Ultimately, I included two main quotes:
“You will live and die a very lonely life.” – Amy
This quote represents a fictitious female reader that (rightfully) disapproves of the ridiculous premise presented by my book. It makes it clear that I realize that I’m being silly, in case that wasn’t obvious enough… and it also makes me seem so stupid that I’d include negative quotes on my own book cover. Now, in reality, this was a verbatim quote from one of the hateful e-mails I received. A nasty thing to say, but in this context, very appropriate.
“Oh, Matt.” *shakes head* – Yasmine
This next quote is something that was said to me via chat, at one point, and when I replied to understand what she meant, I never heard back. While it doesn’t qualify as hate, I found it pretty silly that something so cryptic would be left unclarified like that, especially since I hadn’t spoken to the person in months. So I included it on the book as a hat tip to the how silly modern communication can be, these days – something Aziz Ansari touched upon in his Modern Romance tour.

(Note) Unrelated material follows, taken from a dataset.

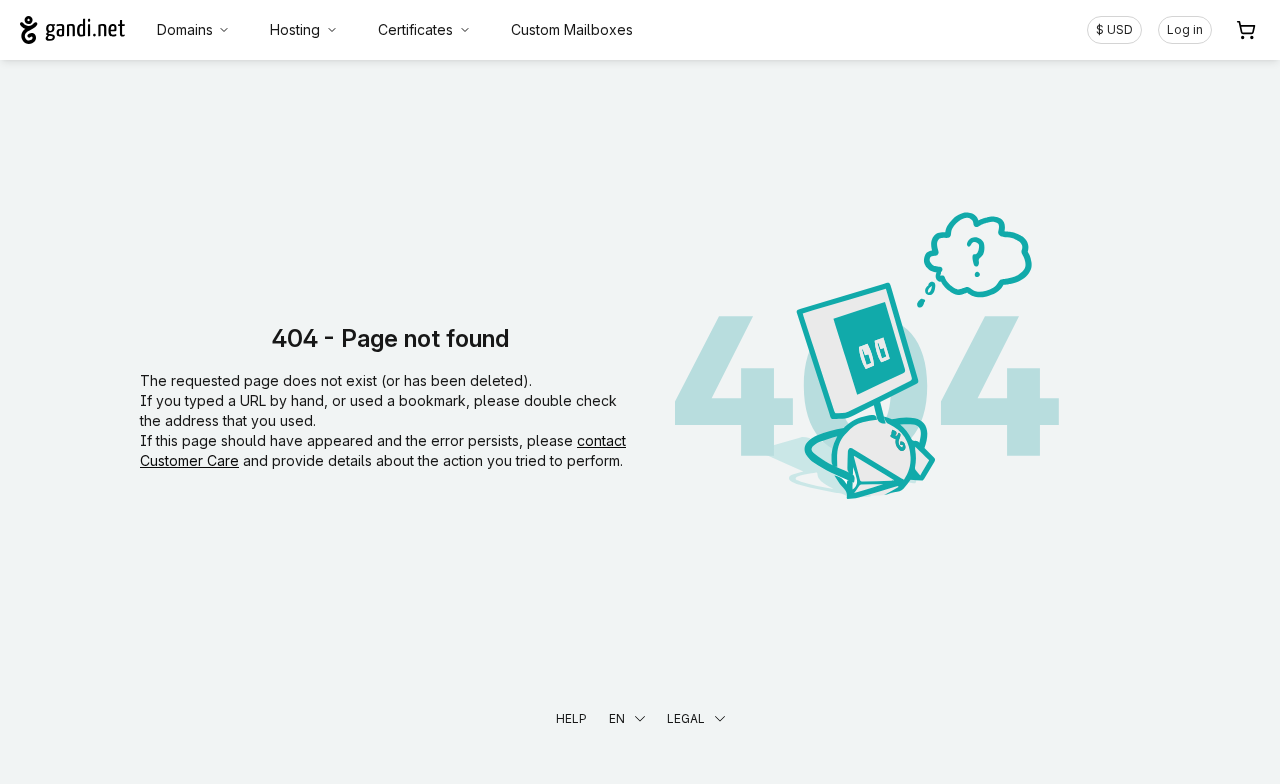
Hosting (295, 29)
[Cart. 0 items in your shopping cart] (1246, 30)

So, in the end, when I recycle these negative things, it’s almost like I’m getting a certain therapeutic value from doing so, even if people aren’t aware of them. In fact, there were numerous cases where I felt a lot better about a negative events that occurred in my life right after I wrote about them on my blog. It’s kind of a great way to organize your thoughts, and in my case, I usually also use the opportunity to inject a little humor, the element that allowed me to get to where I am today.

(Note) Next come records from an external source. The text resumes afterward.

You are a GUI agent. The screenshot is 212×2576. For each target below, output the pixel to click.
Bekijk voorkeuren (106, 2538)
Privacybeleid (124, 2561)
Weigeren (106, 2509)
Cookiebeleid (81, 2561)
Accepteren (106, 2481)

Now, at the end of the day, I look back on the difficulties of the year 2014 as yet another significant learning opportunity, where I had some really tough obstacles plopped in my path, and I was forced to find a way to get through them. I sympathize with my family, my mentor, and even my ex-girlfriend – they each had their own life circumstances that lead them to behave in the ways that they did back then, which contributed to the craziness of my 2014 – but it surely affected them as well, in their own ways. I must also express a sincere thanks to my therapist, who was there to talk when I felt most alone, without me having to put that burden on my friends.